Most people are tired of all this. The prospect of light at the end of this pandemic and political tunnel brings them hope.
Two thousand years ago a people in Israel were also worn out with loss and oppression. They didn’t have control of their own land – foreigners had taken over. Before that, insurrections, defeats and foreign captivity had overwhelmed them. They were tired of it all and they looked forward to a time of stability and sanity for themselves and their country.
The scripture readings for this Fourth Sunday in Advent bring God’s answer to the longings of the people of Israel. They also bring hope to us in our yearning for better times.
God made it clear that the way forward was not through political will, power or conquest. God would be present within the people and the people would bring God’s presence into their lives. Then things would change. Not overnight. Not with trumpet blast. Slowly, from within. When the people change, the world would change.
The decisive change came about with a young woman. God sought her cooperation in the plan that would bring the change from within that would transform the course of the world. Would she consent to being the mother of the central figure of all time? Would she consent to bringing a child into the world to change the world – no matter what would happen to him or to her? That’s asking a lot – and “flying blind” as you go.

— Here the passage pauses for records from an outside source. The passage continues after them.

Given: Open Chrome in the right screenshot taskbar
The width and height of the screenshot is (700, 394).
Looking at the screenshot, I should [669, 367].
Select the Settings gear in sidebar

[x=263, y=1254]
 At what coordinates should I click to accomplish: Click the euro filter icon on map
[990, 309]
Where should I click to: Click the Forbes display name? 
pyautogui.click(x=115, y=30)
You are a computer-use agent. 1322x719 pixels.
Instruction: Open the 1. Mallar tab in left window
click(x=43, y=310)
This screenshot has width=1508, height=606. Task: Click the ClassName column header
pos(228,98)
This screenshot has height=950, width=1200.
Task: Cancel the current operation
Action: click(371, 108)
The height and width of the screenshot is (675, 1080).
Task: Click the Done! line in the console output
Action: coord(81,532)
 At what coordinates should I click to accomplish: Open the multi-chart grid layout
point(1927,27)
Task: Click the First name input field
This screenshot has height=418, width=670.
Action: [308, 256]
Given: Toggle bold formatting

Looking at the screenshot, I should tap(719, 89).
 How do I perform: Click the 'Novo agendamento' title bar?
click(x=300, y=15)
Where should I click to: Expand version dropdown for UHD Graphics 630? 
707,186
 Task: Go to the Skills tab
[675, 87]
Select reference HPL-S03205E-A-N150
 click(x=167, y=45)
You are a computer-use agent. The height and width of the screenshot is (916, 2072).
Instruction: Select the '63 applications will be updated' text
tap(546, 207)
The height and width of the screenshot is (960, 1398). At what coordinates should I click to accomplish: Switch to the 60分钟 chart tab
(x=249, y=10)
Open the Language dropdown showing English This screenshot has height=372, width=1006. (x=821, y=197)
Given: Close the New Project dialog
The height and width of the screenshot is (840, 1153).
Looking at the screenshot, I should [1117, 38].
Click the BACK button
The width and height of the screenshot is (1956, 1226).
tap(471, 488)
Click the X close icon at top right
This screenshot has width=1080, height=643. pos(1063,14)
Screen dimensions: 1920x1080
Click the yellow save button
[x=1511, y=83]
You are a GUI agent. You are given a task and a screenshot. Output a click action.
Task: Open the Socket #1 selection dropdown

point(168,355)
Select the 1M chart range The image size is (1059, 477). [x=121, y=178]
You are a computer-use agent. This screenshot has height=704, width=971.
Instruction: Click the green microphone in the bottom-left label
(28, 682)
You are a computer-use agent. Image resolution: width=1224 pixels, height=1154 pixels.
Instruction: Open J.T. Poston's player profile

That young woman said “Yes.” Nothing has been the same since. People, however, find it difficult to accept the transformation and bring it to birth in their own lives. So, 20 centuries later we are still struggling and fighting and lying, though we do now have the template for a better existence.
For the change that we long for to take hold; for the wars and injustices and lying to one another to stop; we need only follow the path of that young woman. We need to acknowledge our weakness, accept God’s invitation and allow the Spirit of God to come upon us. Then, at least in our small corner of this world better times will dawn and the progress of human life into the reign of God’s love will take one more step forward.